Problem requirements :: Look for the line that has "Instruction: Click the クーポンコード row label" in the material below; please repeat it and every line after it, exactly, up to and including the line that has "You are a computer-use agent. Viewport: 806px", and nothing else.
-- -- --
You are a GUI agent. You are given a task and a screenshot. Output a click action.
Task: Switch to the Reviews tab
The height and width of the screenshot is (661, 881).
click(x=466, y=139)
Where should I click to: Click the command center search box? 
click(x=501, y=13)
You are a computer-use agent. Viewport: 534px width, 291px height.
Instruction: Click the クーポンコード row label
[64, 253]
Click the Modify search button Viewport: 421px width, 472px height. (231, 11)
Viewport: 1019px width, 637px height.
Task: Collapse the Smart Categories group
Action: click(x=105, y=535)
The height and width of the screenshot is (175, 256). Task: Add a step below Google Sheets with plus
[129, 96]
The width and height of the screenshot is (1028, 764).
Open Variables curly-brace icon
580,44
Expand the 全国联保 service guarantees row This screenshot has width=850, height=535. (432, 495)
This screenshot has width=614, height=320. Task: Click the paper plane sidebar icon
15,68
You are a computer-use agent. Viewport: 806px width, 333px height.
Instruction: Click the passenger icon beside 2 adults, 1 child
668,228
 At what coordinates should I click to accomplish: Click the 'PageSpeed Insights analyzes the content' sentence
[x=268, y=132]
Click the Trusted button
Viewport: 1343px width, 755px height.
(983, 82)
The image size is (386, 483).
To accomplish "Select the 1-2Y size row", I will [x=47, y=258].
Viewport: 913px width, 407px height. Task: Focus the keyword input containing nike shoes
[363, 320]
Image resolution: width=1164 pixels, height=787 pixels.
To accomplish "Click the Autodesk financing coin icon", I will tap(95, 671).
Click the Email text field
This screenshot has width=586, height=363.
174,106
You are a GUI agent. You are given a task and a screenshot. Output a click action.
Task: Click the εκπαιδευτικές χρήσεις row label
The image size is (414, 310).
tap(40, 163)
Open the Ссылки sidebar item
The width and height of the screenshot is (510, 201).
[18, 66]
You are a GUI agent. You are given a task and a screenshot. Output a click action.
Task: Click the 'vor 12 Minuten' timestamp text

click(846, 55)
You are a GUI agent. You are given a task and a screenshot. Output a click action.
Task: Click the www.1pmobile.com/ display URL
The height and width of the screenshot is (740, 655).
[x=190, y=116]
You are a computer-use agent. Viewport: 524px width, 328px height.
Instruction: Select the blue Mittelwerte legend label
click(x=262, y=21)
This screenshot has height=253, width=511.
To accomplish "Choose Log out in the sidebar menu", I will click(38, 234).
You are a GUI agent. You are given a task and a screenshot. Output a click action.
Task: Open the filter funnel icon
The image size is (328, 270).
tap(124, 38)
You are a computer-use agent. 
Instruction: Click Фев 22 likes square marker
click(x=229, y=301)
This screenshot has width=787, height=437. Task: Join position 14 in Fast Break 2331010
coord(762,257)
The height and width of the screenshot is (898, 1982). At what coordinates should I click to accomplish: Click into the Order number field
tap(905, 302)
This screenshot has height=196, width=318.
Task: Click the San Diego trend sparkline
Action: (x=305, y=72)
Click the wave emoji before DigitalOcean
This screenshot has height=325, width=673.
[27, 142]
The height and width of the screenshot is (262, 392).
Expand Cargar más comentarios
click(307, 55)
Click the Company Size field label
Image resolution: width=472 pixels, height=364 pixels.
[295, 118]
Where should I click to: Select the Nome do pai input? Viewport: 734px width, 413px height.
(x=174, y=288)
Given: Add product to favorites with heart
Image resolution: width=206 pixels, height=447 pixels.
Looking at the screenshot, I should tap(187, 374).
-- -- --
Task output ::
Instruction: Click the クーポンコード row label
[64, 253]
Click the Modify search button Viewport: 421px width, 472px height. (231, 11)
Viewport: 1019px width, 637px height.
Task: Collapse the Smart Categories group
Action: click(x=105, y=535)
The height and width of the screenshot is (175, 256). Task: Add a step below Google Sheets with plus
[129, 96]
The width and height of the screenshot is (1028, 764).
Open Variables curly-brace icon
580,44
Expand the 全国联保 service guarantees row This screenshot has width=850, height=535. (432, 495)
This screenshot has width=614, height=320. Task: Click the paper plane sidebar icon
15,68
You are a computer-use agent. Viewport: 806px width, 333px height.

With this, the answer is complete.